You assumed wrong; one statement was in the context of "the hardware is 95% different" and the other had no such context. Maybe I should have clarified for those who like to parse posts like frames of the Zapruder film:

1) The vast majority of the hardware is different between the two, sans the base and power cord. Whether that is equal to my estimate of 95%, who knows? I guess nits are for picking.

2) Some reviews say there are sonic differences, but that does not mean it is to the same extent as a comparison of other models.

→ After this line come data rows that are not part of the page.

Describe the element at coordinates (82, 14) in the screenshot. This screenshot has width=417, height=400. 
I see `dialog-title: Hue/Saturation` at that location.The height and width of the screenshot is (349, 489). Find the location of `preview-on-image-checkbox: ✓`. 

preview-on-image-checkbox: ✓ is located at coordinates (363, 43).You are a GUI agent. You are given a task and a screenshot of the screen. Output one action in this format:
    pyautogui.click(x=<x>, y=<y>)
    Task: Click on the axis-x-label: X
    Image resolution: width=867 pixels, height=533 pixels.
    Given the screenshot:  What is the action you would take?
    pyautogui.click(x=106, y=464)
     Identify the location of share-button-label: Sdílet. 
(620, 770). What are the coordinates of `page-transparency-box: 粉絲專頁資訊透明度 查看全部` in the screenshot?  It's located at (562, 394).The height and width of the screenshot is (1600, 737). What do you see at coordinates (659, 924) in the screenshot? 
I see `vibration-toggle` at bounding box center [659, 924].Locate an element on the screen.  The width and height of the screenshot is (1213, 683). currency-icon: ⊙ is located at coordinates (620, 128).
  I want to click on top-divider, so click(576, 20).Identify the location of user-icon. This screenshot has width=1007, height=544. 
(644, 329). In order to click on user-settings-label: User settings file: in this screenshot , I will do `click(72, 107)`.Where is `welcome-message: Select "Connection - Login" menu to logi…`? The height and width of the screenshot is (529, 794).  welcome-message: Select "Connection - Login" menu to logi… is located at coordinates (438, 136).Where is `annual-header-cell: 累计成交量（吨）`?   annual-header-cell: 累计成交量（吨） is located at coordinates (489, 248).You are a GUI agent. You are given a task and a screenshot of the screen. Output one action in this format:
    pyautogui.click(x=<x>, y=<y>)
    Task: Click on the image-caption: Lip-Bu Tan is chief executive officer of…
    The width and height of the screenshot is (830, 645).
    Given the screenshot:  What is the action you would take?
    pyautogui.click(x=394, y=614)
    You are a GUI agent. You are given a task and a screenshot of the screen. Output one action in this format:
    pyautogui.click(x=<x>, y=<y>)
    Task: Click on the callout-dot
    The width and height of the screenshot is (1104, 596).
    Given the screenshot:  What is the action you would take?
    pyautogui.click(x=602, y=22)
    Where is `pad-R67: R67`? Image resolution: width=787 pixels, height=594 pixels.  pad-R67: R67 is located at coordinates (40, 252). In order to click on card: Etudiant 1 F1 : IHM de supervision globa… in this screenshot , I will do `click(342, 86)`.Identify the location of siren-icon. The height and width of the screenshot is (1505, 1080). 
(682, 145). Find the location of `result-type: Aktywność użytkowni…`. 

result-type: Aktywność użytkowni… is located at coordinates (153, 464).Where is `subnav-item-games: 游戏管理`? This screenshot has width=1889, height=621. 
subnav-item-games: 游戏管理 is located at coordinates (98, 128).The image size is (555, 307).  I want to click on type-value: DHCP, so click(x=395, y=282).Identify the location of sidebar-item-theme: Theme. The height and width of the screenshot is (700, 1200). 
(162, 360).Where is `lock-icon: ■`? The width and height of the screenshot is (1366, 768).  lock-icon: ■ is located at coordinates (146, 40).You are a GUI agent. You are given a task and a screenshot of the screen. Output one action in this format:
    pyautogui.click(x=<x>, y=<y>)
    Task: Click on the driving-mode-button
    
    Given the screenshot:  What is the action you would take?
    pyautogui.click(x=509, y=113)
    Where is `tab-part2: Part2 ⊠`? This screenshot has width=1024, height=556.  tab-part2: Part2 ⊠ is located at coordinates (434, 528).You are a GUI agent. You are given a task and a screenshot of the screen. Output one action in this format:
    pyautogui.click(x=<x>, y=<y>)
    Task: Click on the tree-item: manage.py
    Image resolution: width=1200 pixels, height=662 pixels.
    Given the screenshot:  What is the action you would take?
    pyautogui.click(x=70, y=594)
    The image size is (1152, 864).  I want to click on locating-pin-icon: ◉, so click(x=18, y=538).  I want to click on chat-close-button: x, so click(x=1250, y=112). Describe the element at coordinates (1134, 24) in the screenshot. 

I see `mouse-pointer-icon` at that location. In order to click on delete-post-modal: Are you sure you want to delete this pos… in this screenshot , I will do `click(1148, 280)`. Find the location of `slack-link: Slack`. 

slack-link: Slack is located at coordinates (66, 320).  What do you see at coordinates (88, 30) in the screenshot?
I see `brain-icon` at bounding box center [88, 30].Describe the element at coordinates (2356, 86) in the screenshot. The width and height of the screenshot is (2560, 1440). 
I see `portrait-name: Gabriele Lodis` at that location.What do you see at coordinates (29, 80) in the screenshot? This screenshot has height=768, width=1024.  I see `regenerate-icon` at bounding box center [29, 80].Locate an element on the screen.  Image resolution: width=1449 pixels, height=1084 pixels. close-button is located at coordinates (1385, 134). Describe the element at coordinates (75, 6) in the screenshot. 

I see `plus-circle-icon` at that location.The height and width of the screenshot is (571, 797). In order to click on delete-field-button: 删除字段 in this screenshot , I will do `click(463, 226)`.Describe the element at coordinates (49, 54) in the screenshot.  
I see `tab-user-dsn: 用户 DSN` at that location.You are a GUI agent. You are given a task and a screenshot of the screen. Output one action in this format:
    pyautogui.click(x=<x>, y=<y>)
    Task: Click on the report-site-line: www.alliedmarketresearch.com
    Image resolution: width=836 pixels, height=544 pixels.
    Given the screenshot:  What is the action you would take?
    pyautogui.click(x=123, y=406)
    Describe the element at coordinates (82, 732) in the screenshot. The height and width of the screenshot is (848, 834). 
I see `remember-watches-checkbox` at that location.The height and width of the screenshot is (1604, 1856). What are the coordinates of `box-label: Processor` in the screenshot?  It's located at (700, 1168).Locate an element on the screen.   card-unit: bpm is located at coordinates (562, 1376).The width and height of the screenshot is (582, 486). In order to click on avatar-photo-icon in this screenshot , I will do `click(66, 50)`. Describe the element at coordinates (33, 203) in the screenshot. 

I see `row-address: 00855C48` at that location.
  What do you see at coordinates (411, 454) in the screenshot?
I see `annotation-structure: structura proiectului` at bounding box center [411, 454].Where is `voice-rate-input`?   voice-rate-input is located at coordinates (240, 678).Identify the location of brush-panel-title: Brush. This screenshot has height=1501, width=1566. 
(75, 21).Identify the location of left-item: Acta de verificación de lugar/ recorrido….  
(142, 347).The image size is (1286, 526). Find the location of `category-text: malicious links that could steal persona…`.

3) Given the size similarities, same tweeter/woofer configuration, slightly different color schemes, and apparent sonic similarities, they are really more alike than different, despite the lack of shared hardware.

Clear enough?
Here is the WWDC session on Airplay 2.
https://developer.apple.com/videos/play/wwdc2017/509


Watched a few minutes. So, you will STILL need your phone to source the music stream?! They've learned nothing from SonosNet or Chromecast? Amazing.


I like SonosNet but pretty much nothing about Chromecast but that's another subject.
Yes you use your phone or tablet as the source. Not an issue for me but I can see the point.
The Homepod will use it's wifi connection to stream music from the cloud no matter where it is controlled from.
Look at about 10:40. It says the content can be local or in the cloud. Hence the Homepod pulling from the cloud. I assume this can be done with other devices too.
Apple AirPlay2 (meant for another thread which I'll try to find).

Unlike the original AirPlay, AirPlay 2 doesn't require special hardware anymore, but is entirely software-based, which allows for companies like Sonos to add support to their devices after the fact
by https://www.theverge.com/2017/10/4/16418944/sonos-airplay-2-support-apple-ios-siri-2018

BOSE's measley SoundTouch alarm clock will have AirPlay2 support ... yet my much more capable and more expensive limited edition all Black Sonos Play:1's (2) will NOT get AirPlay2 support because Sonos wants me to purchase a One?

I have NO inclination, nor incentive, nor desire to have a speaker that listens with a microphone beyond tuning the speaker in my apartment. Since I cannot connect Sonos One in HomeKit and use it as a remote microphone/speaker to an existing WiFi/LTE connected home security system, then no I don't want the Sonos One or a similar product.

Way to go ... you'll be loosing a customer, and excellent word of mouth in 2018. Should I choose a speaker with a microphone with voice control, it'll be one I can trust, can be used in HomeKit, Supports AirPlay2 and can be used as part of my home security system: HomePod thus far will fit that bill and seemingly competitively priced against the Play:5.

https://developer.apple.com/videos/play/wwdc2017/509/
Why do you think the Play 1 will not get Airplay 2?